[[ Given entries open ]]

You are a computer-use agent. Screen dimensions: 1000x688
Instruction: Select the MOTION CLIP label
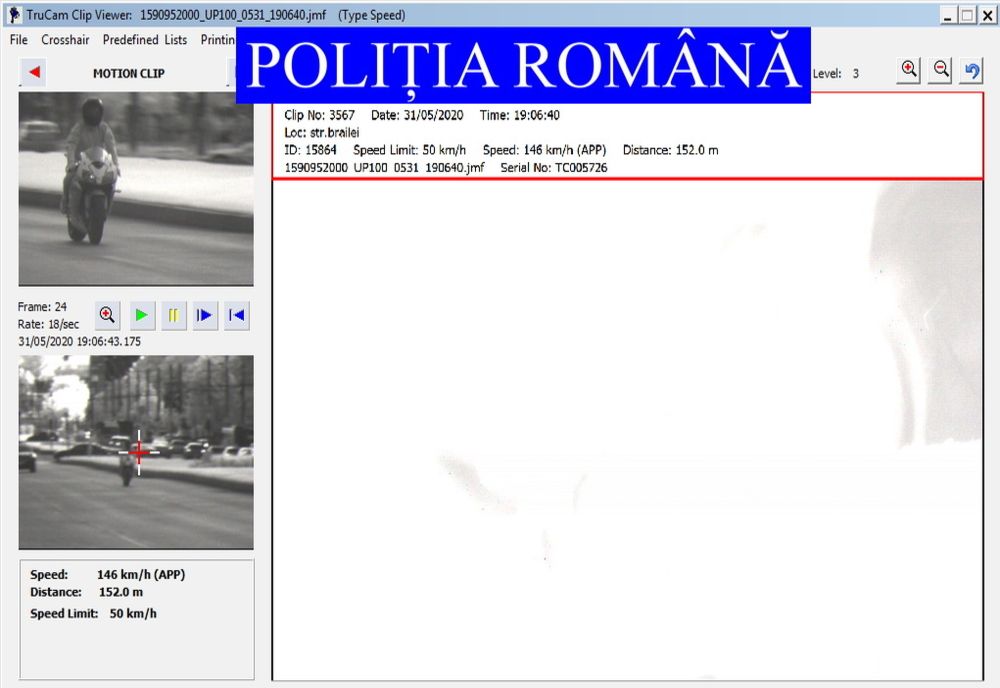tap(128, 72)
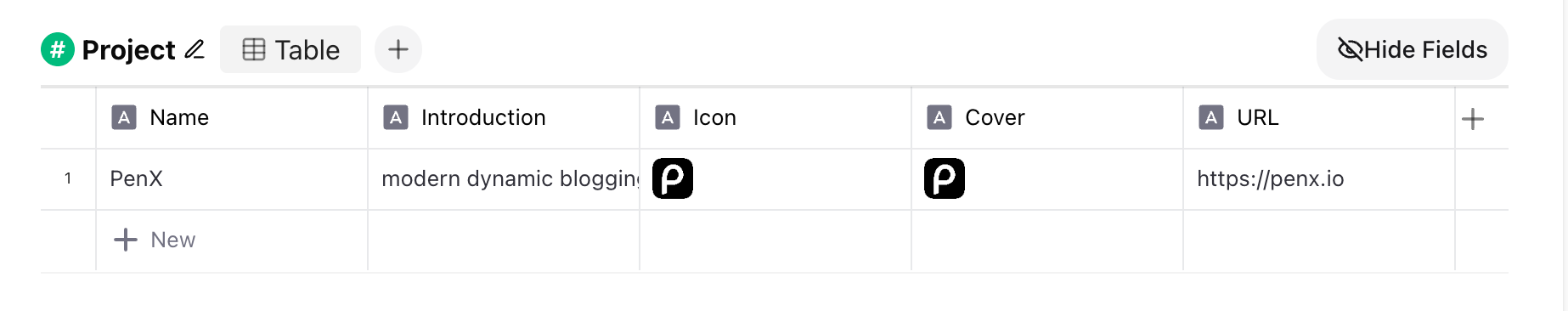Click the green hash Project database icon
The height and width of the screenshot is (311, 1568).
(58, 49)

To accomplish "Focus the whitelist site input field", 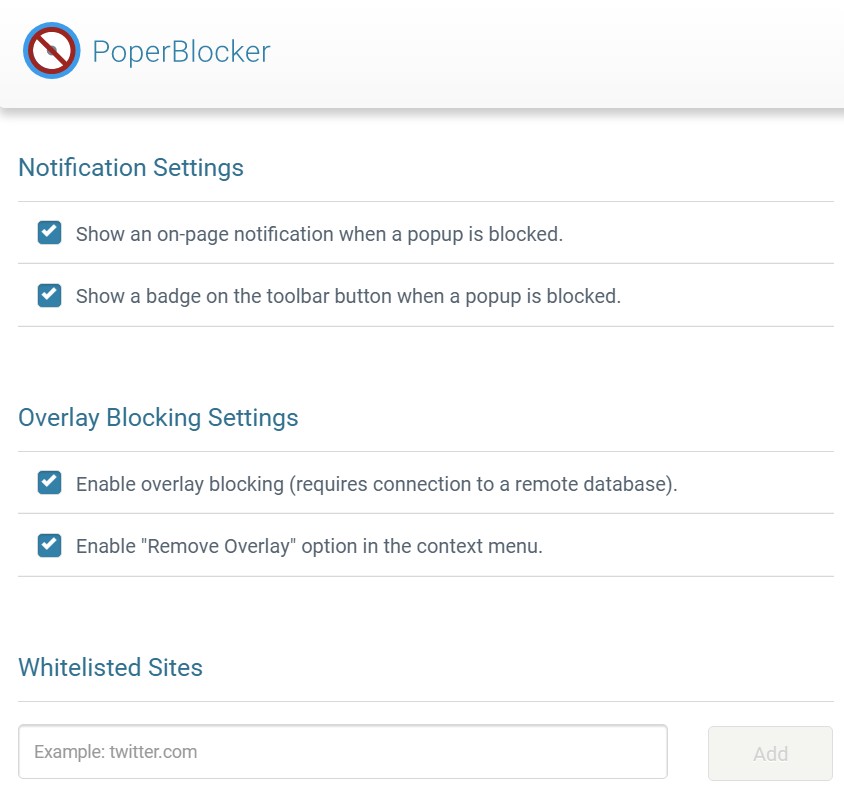I will tap(342, 752).
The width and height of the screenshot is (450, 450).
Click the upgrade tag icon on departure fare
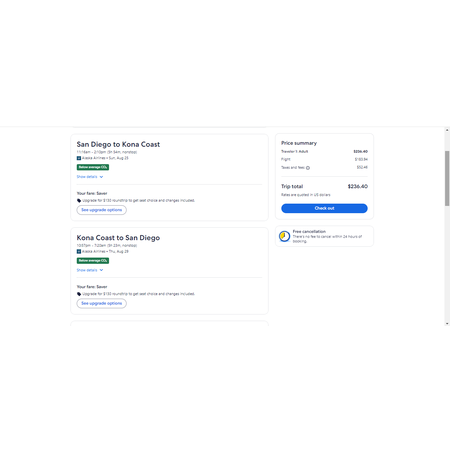point(79,200)
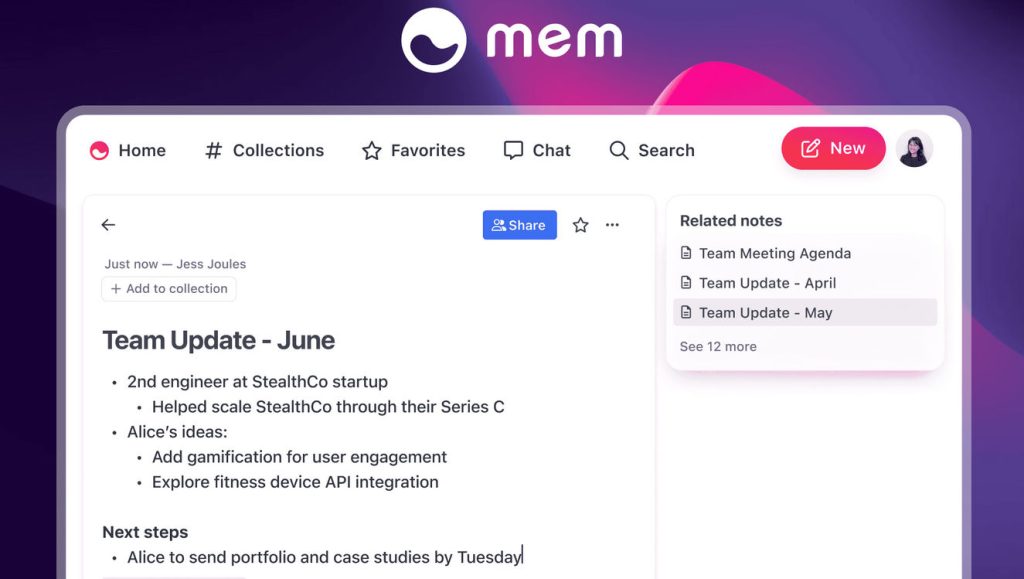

[[ Given entries closed ]]

Problem requirements
Omit the pictures, then extract verbatim only those lines that fall between the line containing "The width and" and the final line of the records above, both included.

Reply
The width and height of the screenshot is (450, 450).
Click the upgrade tag icon on departure fare
point(79,200)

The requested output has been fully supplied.